What you need to do ▸
Only one portion of the data is to be written out: from the line bearing "You are a computer-use" through the line bearing "Instruction: Click callout marker number 2". Write it exactly as it appears.

Provided records section start

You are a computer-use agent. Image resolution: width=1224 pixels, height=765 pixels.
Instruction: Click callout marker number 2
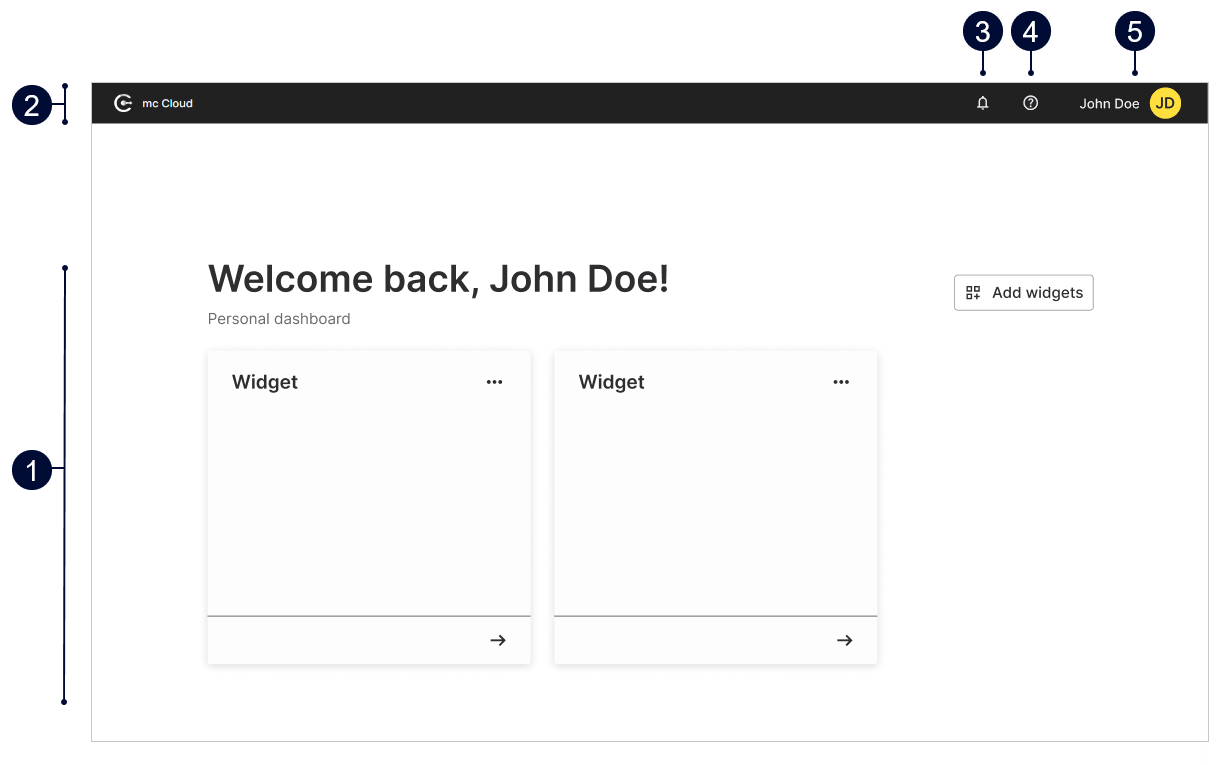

Provided records section end
Provided records section start

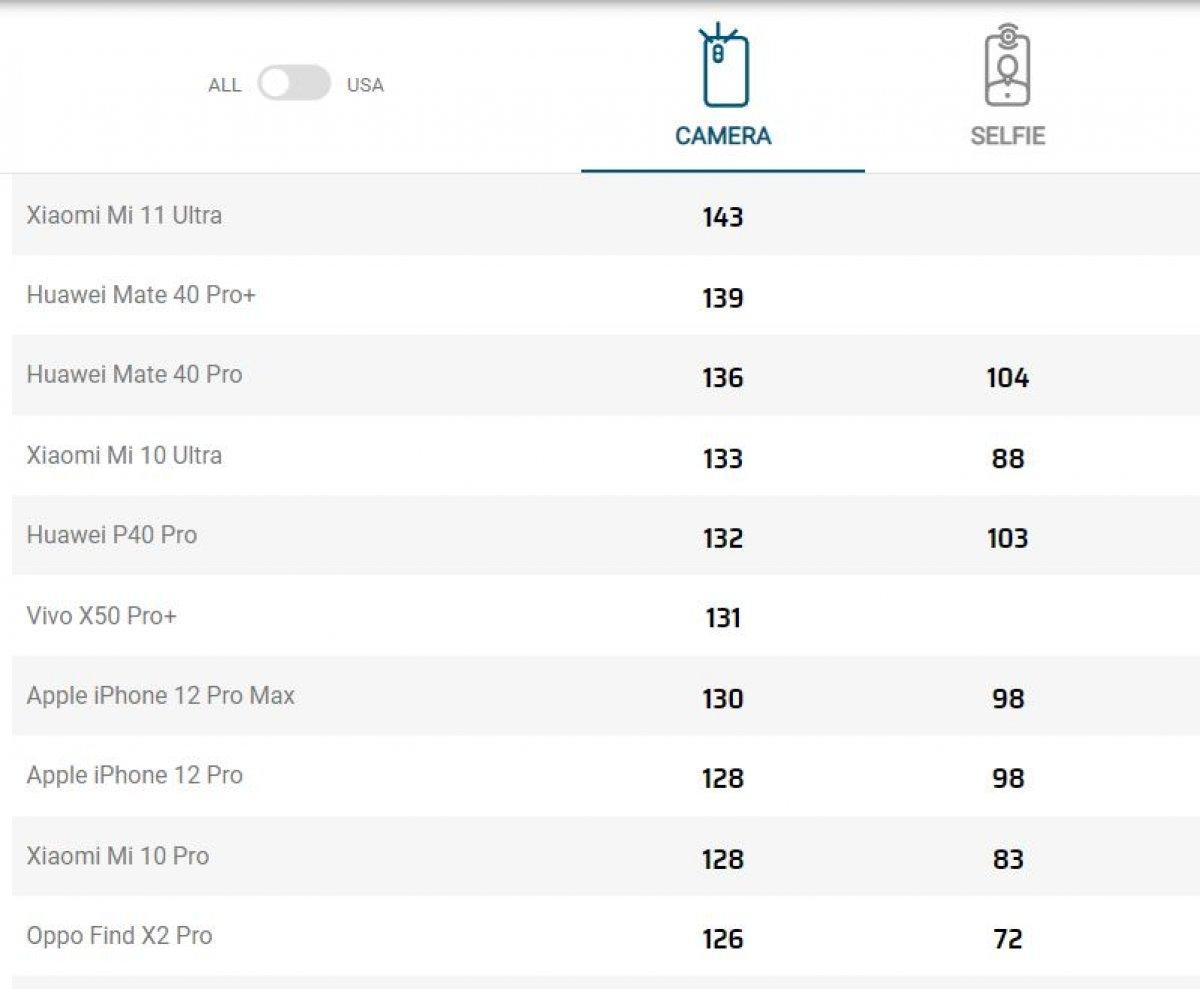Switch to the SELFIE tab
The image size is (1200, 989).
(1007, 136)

Provided records section end
Provided records section start

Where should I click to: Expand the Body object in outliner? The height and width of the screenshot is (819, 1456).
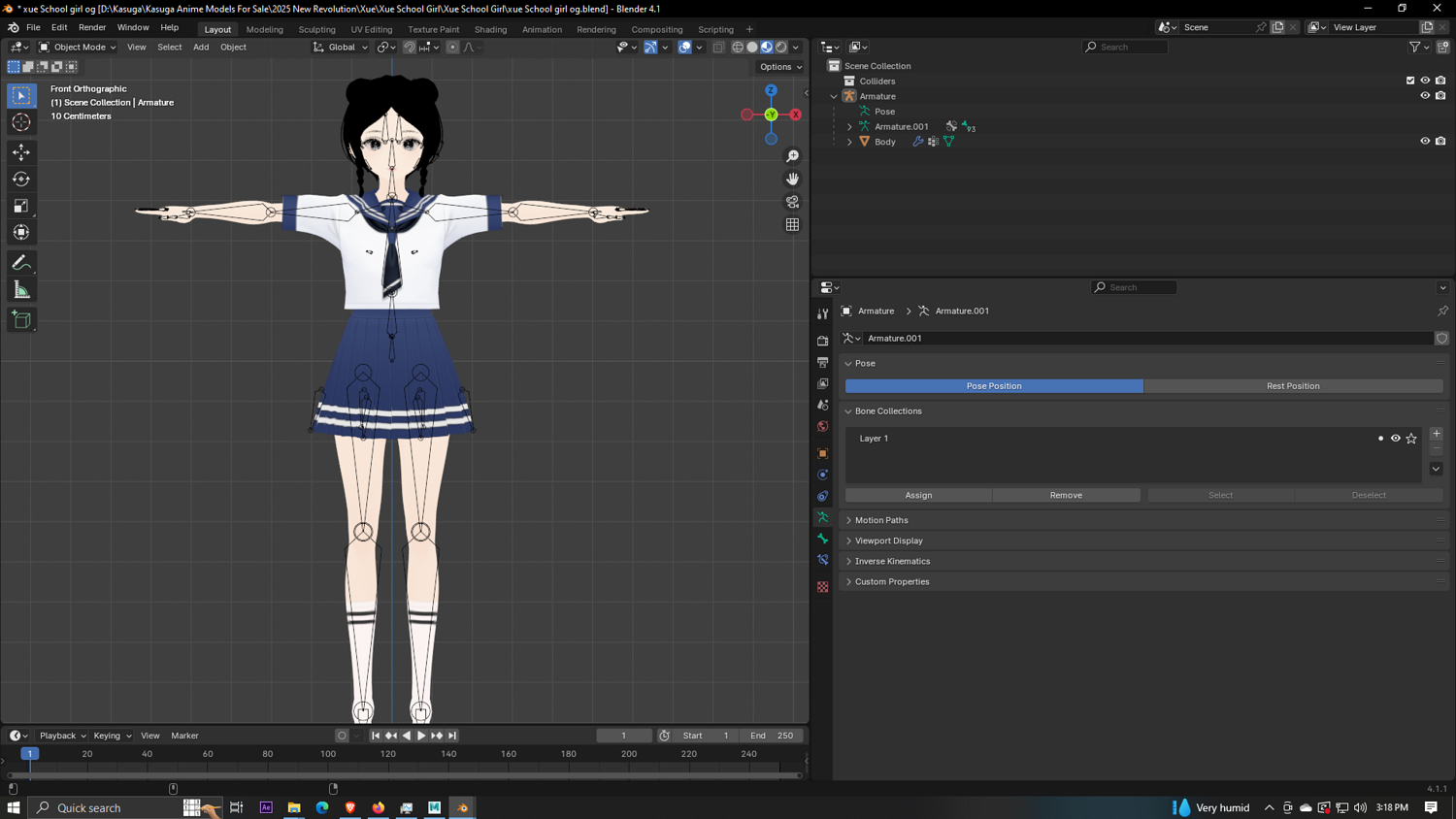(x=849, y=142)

Provided records section end

Answer section ▸
You are a computer-use agent. Image resolution: width=1224 pixels, height=765 pixels.
Instruction: Click callout marker number 2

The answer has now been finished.